**TEXT SEGMENT**:
+++

In decades of research, scientists have found only one medical condition that is clearly and effectively treated with testosterone supplements: pathological hypogonadism – that is, low testosterone levels due to disease of the hypothalamus, pituitary gland, or testes.
But that hasn’t stopped drugmakers and the supplement industry from convincing men that boosting their testosterone will stave off the effects of aging. Getting old naturally lowers testosterone in the body. In efforts to combat “Low T,” testosterone sales increased 10-fold in the US between 2000 and 2011.
In light of that trend, researchers are trying to get to grips with the health benefits of increased hormone consumption. So far it looks limp.
In a series of placebo-controlled, randomized trials, researchers tracked the effect of testosterone on the cognition, bone health, anemia and cardiovascular health of 788 men for one year. All men were 65 years or older and had low testosterone levels that could only be explained by age.

+++

**CHECK YOUR UNDERSTANDING**:
(1) Based on the passage on testosterone research, mark each statement yes or no and quote the words that decide it. (a) Testosterone sales in the US rose tenfold between 2000 and 2011. (b) The trials followed the men for two years. (c) Every man in the trials was at least 65 years old.
(2) Name every area of health that the trials in the passage on testosterone research tracked.
(3) Repeat word for word the part of the passage on testosterone research starting at "But that hasn’t" and ending at "it looks limp.".

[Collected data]
+++

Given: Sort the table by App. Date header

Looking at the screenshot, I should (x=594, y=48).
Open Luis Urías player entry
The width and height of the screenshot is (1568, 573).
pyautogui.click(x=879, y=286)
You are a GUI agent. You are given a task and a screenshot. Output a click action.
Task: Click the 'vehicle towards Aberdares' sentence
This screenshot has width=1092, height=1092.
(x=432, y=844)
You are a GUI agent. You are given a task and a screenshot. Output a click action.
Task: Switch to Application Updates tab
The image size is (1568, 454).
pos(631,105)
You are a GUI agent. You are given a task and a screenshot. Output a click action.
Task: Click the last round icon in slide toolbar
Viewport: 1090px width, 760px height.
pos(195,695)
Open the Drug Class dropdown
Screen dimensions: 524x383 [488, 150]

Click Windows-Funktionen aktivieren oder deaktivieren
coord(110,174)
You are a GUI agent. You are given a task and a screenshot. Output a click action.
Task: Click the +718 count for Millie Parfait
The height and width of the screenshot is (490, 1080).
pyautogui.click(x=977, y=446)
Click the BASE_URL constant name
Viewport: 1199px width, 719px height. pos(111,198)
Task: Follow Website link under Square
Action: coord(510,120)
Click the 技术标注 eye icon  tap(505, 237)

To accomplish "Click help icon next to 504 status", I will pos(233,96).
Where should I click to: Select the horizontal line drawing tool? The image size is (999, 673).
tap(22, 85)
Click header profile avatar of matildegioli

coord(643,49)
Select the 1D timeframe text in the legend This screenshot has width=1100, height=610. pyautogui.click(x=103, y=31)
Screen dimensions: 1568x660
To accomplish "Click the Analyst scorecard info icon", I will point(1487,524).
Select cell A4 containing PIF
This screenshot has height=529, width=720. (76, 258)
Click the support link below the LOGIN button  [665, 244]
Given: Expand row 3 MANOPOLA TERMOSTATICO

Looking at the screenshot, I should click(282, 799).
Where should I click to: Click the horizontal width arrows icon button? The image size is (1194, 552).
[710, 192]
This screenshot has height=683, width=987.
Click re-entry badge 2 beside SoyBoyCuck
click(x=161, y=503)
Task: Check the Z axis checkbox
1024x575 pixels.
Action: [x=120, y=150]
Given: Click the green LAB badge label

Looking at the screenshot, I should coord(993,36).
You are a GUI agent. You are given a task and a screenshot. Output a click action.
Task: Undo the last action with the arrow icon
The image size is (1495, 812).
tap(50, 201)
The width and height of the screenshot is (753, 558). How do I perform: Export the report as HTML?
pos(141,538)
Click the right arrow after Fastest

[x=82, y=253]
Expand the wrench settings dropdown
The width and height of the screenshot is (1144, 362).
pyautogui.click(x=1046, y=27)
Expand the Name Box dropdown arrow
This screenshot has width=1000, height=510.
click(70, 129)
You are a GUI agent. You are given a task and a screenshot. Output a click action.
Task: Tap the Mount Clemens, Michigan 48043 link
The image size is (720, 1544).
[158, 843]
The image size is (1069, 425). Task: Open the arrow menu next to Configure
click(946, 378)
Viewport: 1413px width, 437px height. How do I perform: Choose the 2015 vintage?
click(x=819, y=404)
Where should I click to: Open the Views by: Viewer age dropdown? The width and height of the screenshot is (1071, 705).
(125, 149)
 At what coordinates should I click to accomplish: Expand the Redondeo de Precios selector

+++

**ANSWERS FOR THE EXERCISE**:
(1)
(a) Yes: "testosterone sales increased 10-fold in the US between 2000 and 2011"
(b) No: "788 men for one year"
(c) Yes: "All men were 65 years or older"

(2) Cognition, bone health, anemia, cardiovascular health

(3)
But that hasn’t stopped drugmakers and the supplement industry from convincing men that boosting their testosterone will stave off the effects of aging. Getting old naturally lowers testosterone in the body. In efforts to combat “Low T,” testosterone sales increased 10-fold in the US between 2000 and 2011.
In light of that trend, researchers are trying to get to grips with the health benefits of increased hormone consumption. So far it looks limp.